An
electromagnetic black hole -- which sucks in the light surrounding it -- has been built at Southeast University in Nanjing, China for the first time. The device works like cosmological black holes in that it has gravity which is intense enough to bend the surrounding space-time, causing any matter in the neighborhood to spiral inward and create the hole itself. The earth-built 'black hole' for microwave frequencies is constructed of 60 annular strips of
meta-materials (yes, that's the stuff of
invisibility cloaks). Each strip is an intricately etched circuit board which seamlessly and smoothly connects to the strips next to it, creating both a shell and absorber section to the device. When an electromagnetic wave hits the device, it is trapped and guided through the shell region toward the core, where it is absorbed. The device, which was created by Tie Jun Cui and Qiang Cheng, converts that absorbed light into heat, meaning that future possible applications could include new ways of harvesting solar energy. Hit the read link for a fuller description of this
truly bad dude.
If it can trap light and EMIT HEAT, it's not really a black hole. The nature of a black hole is not to emit anything.

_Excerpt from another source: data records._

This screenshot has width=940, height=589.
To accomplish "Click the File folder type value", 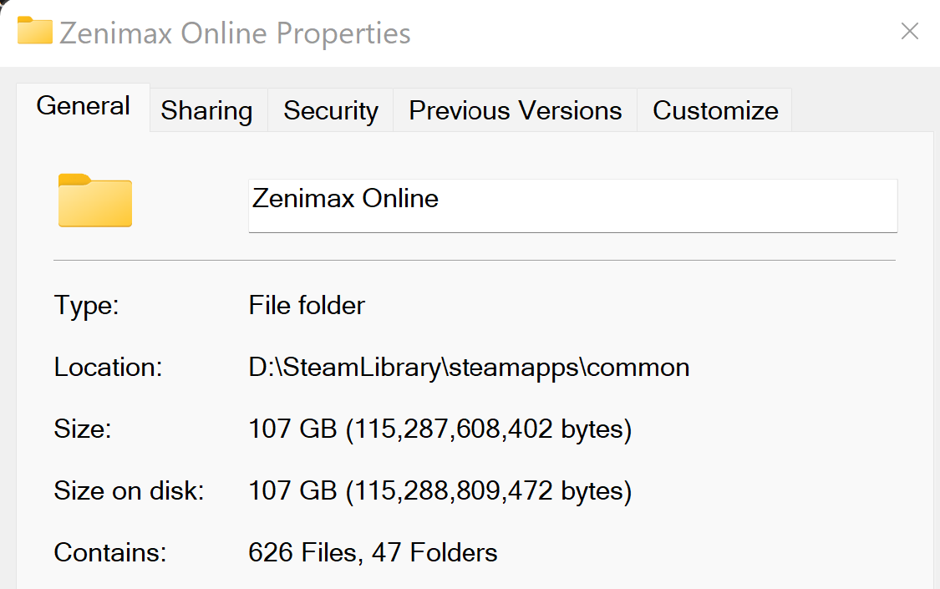I will (307, 306).
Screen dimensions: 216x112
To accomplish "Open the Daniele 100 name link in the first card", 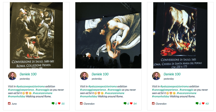I will pyautogui.click(x=28, y=74).
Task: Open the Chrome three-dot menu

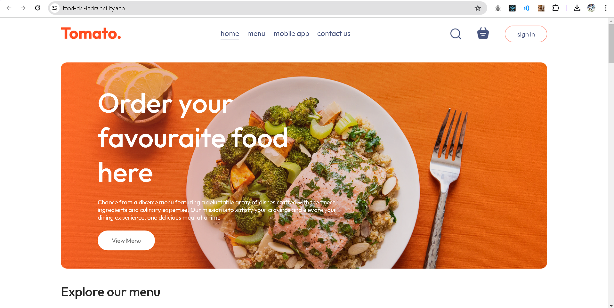Action: click(x=606, y=8)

The only observable characteristic of it would be its gravitational pull.
I can't say that I have a lot of deep scientific knowledge but the first thing that came to my mind was the first step gravity fields such as artificial gravity and gravity biased shields for deflecting dust and small rocks in space so you can really move quickly through space with our having cumbersome armor plating. Maybe I'm reaching to far...
this is hilarious.
First of all-no balck hole.
This is some of the silliest reporting and misinformation i've ever seen
But feel free to believe anything you want, after all it's fun!
Notice how everyone posting at New Scientists understand the difference but once this hits the airways it becomes balloon boy.
Laura why don't you ask Balloon Boy to pilot his saucer into the eye of the Black Hole and report back for an Engadget Laura June exclusive!
This article is wrong. The way it's phrased makes it seem that this "black hole" will suck in matter when it doesn't do that at all. It merely makes light that hits the surrounding circuits become trapped inside the structure and directed towards the center. There is no gravitational force, and surrounding light will not bend unless it hits the device directly. This article was horribly written.
*dons HEV suit and wields crowbar*
Now if they could build a bigger one of these, tuned for cell phone frequencies, and install it in my local movie theater... Now were talking really useful tech!